AWS Auto Scaling keeps the right number of EC2 instances running so applications can survive failure and respond to changing demand. For DevOps teams, it matters because it removes the manual work of adding servers during peaks and replacing unhealthy servers after incidents. Instead of relying on one fragile manual configuration, you can design a repeatable service boundary that stays stable while the workload behind it changes.

EC2 Auto Scaling: Scale-Out Flow

CloudWatch Alarm
CPU > 70%
Scheduled Rule
8am weekdays
triggers
Auto Scaling Group
min / desired / max
launches from
Launch Template
AMI, instance type, SG
New EC2 Instance → registers with ALB target group

Core ideas

The main ideas to understand are launch templates define the AMI, instance type, networking, IAM role, and bootstrap settings for new capacity; Auto Scaling Groups maintain minimum, maximum, and desired counts across one or more Availability Zones; the service integrates with ELB target groups so new instances can register automatically and unhealthy ones can be drained; and capacity adjustments happen from health checks, scaling policies, scheduled actions, or instance refresh workflows. These details shape architecture decisions, but they also shape day-to-day operations. When a team chooses defaults without understanding how the service behaves under failure, scale, or security review, the platform often becomes harder to debug than the application itself.

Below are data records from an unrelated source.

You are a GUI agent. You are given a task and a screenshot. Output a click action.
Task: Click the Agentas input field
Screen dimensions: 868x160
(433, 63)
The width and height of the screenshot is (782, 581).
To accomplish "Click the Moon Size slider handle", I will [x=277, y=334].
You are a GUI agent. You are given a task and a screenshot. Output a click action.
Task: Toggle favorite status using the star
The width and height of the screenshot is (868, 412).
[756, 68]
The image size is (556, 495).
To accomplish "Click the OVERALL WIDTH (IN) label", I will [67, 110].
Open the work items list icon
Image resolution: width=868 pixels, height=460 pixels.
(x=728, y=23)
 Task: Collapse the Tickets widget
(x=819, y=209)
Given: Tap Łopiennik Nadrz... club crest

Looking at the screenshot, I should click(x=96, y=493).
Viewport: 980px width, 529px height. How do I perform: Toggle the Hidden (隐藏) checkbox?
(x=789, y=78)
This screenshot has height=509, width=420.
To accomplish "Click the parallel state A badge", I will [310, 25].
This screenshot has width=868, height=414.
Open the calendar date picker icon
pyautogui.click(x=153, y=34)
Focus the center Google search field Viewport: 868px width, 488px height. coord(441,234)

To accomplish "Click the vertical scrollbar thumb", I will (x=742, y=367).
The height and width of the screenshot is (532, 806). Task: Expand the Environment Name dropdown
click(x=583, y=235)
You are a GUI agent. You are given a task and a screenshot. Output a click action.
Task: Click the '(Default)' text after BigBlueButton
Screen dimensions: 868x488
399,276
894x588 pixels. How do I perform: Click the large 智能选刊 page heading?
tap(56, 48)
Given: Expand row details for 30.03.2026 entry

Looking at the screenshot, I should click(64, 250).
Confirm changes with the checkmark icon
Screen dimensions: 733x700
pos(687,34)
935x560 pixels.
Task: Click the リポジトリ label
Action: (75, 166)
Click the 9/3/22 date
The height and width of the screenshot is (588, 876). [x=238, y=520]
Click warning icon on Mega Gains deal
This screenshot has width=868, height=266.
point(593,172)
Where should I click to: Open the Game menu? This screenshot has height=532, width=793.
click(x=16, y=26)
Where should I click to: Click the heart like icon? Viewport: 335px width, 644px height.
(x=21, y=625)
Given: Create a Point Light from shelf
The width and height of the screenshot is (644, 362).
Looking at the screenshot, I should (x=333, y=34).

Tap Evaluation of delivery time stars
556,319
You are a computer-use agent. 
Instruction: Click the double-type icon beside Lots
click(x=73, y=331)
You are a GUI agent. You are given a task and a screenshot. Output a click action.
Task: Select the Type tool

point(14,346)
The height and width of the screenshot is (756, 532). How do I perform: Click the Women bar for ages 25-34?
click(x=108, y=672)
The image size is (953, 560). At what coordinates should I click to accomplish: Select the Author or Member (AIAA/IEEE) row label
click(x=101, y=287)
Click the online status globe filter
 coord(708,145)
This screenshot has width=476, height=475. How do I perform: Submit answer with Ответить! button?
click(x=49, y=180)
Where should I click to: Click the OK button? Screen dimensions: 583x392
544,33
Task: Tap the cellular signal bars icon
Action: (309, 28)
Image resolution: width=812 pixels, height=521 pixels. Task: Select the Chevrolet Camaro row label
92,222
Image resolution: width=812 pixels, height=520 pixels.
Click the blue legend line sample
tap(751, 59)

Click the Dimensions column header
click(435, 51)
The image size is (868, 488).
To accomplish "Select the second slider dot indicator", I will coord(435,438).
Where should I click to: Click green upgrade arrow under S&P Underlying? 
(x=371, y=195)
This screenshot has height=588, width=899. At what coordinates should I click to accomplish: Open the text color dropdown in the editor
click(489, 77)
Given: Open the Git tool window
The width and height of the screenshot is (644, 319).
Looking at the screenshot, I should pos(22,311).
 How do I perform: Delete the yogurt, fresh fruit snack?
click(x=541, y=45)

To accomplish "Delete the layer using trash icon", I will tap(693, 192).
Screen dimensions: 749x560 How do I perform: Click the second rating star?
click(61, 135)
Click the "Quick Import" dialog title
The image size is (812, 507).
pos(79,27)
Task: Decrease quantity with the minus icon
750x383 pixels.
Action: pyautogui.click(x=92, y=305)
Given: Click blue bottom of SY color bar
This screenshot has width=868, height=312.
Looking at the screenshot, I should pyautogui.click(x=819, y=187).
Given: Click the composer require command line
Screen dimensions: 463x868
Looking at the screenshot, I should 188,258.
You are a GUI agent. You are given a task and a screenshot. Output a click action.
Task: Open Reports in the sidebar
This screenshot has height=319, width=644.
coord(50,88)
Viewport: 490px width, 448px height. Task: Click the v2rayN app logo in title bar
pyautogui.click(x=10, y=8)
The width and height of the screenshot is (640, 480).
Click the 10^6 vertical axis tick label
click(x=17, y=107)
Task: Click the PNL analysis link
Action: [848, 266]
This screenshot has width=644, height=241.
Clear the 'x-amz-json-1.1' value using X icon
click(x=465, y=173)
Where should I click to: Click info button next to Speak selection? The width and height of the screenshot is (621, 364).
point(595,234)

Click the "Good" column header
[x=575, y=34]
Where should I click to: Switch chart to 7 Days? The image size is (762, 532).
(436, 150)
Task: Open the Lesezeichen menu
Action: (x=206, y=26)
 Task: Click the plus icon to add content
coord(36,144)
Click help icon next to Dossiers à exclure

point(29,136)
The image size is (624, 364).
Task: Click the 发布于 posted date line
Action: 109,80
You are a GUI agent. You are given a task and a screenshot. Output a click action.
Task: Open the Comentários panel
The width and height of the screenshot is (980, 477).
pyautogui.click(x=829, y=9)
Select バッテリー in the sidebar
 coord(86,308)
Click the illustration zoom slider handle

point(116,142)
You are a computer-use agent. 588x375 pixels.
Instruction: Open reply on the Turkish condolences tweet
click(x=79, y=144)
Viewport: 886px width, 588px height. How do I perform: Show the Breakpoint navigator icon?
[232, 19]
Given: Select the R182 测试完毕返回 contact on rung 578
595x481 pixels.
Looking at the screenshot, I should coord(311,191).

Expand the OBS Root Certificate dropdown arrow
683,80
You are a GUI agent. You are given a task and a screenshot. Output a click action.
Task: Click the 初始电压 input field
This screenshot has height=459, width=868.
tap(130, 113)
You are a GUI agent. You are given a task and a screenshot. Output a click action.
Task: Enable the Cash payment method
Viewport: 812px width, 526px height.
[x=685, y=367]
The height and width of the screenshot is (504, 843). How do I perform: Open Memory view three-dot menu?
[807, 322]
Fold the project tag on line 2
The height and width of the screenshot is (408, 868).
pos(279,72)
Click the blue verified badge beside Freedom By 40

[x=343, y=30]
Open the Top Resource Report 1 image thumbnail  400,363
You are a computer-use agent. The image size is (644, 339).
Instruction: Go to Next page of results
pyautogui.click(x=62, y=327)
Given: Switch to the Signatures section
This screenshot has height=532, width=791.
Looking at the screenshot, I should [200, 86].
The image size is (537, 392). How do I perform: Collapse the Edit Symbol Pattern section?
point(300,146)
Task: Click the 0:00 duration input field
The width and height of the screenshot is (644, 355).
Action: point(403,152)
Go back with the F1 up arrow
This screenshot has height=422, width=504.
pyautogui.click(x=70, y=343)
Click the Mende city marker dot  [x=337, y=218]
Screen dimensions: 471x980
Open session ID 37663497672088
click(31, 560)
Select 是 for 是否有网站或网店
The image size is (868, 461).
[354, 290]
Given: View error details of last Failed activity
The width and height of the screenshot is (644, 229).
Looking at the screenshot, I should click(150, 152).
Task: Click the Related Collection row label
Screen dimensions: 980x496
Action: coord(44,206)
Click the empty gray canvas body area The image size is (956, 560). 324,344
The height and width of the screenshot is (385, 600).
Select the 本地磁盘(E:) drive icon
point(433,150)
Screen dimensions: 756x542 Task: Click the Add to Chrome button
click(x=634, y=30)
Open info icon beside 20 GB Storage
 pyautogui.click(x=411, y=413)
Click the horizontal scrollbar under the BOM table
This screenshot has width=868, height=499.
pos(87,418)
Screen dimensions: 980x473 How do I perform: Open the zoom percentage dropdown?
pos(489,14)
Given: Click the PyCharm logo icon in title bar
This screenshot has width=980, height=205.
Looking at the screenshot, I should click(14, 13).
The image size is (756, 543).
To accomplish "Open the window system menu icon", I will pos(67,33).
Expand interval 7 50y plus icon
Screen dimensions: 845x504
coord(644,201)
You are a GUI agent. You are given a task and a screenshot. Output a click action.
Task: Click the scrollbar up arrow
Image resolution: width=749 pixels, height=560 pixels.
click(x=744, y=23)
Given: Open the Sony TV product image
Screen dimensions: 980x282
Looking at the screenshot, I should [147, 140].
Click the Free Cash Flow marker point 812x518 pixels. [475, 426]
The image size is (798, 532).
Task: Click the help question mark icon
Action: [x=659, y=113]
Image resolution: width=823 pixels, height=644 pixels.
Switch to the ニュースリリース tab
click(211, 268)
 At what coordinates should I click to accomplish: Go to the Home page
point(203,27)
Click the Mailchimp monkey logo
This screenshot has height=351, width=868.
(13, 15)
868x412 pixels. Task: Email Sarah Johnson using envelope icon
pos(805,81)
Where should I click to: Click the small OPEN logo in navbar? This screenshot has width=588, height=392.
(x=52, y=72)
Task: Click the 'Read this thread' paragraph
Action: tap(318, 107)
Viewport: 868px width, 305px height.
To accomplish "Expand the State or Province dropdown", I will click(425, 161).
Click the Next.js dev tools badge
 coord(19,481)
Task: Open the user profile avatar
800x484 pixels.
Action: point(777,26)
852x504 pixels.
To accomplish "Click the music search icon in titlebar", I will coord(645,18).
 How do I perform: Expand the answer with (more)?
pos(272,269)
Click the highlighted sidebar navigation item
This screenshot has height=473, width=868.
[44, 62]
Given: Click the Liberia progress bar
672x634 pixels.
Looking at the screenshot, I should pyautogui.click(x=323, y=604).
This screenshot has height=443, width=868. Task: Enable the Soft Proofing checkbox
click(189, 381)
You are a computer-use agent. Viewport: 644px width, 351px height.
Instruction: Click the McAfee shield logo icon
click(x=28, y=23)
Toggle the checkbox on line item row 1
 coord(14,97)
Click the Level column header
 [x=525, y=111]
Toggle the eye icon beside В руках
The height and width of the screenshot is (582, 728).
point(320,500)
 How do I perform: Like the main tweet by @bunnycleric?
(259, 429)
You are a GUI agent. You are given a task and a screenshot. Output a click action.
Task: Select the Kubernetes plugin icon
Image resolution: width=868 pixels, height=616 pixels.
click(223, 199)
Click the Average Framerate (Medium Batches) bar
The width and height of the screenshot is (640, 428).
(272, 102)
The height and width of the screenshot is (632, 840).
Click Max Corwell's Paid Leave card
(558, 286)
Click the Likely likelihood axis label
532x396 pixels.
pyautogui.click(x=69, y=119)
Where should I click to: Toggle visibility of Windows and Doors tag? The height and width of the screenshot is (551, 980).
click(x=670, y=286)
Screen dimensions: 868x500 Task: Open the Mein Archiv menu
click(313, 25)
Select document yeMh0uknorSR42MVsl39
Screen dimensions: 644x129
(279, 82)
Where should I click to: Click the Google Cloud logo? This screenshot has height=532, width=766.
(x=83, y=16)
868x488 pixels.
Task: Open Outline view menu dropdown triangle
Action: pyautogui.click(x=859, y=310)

SettingPurposeOperational effect
Minimum capacityLower boundaryPrevents scaling in too far
Desired capacityTarget instance countWhat the group tries to maintain
Maximum capacityUpper boundaryPrevents runaway scale-out

From an operations perspective, the goal is to keep desired capacity aligned with real demand while making launches predictable and replacement safe during deployments. The comparison below highlights the choices that usually matter first. It is often better to start with a simpler design and add sophistication only after metrics, incidents, or delivery requirements prove the change is necessary.

Practical commands

aws autoscaling describe-auto-scaling-groups --query 'AutoScalingGroups[].{Name:AutoScalingGroupName,Desired:DesiredCapacity,Min:MinSize,Max:MaxSize}' --output table
aws autoscaling describe-launch-templates --output table

Practical CLI checks make the service easier to support in real environments. Use the commands below to inspect the current state and confirm that automation matches intent. Before you promote a change, verify launch template versions, instance warmup, and target group registration before increasing traffic or rolling out changes. A safe default is health checks that combine ELB feedback with sensible grace periods so instances are not replaced while they are still booting. That discipline makes later troubleshooting, scaling, and security reviews far less painful.

Exercise

Desired capacity

What does desired capacity represent in an Auto Scaling Group?

Exercise

Launch templates

What is the main purpose of a launch template in EC2 Auto Scaling?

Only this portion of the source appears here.